According to our latest discussions with foreign invested enterprises, they could successfully pay dividends outside of China if all documents can be prepared in accordance with the Operational Principles. Yet, in practice, it may still take weeks or even months to collect all the requested documents, and to queue up for the forex remittance quotas being available at the respective bank.
According to a SAFE newsletter issued on 7 March 2017, the forex reserve of China in February 2017 has returned back to USD 3 trillion, and “the pressure generated from capital outflow has been relieved to some extent”. This provides room for the hope that some restrictions on the outflow of forex will be relaxed again. For example, it seems that the above described threshold on outbound payments of USD 50 million will be raised to USD 100 million. It is however not clear yet whether and when the requirement to file forex payments above USD 5 million with AFE will be lifted.

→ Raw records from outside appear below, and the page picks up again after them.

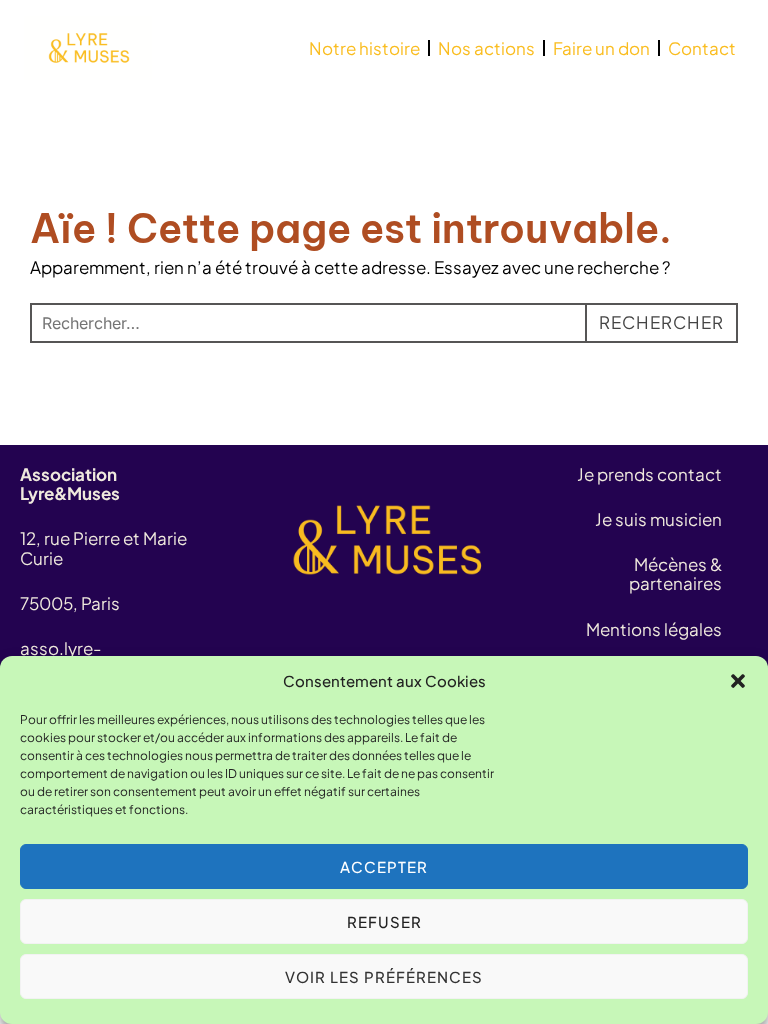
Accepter (384, 866)
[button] (738, 681)
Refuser (384, 921)
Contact (702, 48)
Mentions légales (654, 629)
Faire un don (601, 48)
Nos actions (486, 48)
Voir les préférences (384, 976)
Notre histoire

Against the above, FIEs should take the following actions:
- To continuously monitor and check the document requirements set out the banks and the estimated timeline for making outbound payments;
- To make sure that supporting documents in relation to the outbound payments are authentic, compliant and consistent with the outbound payment application;
- To review or revise transaction documents where necessary, e.g. by adjusting payment terms to avoid liabilities due to late payment.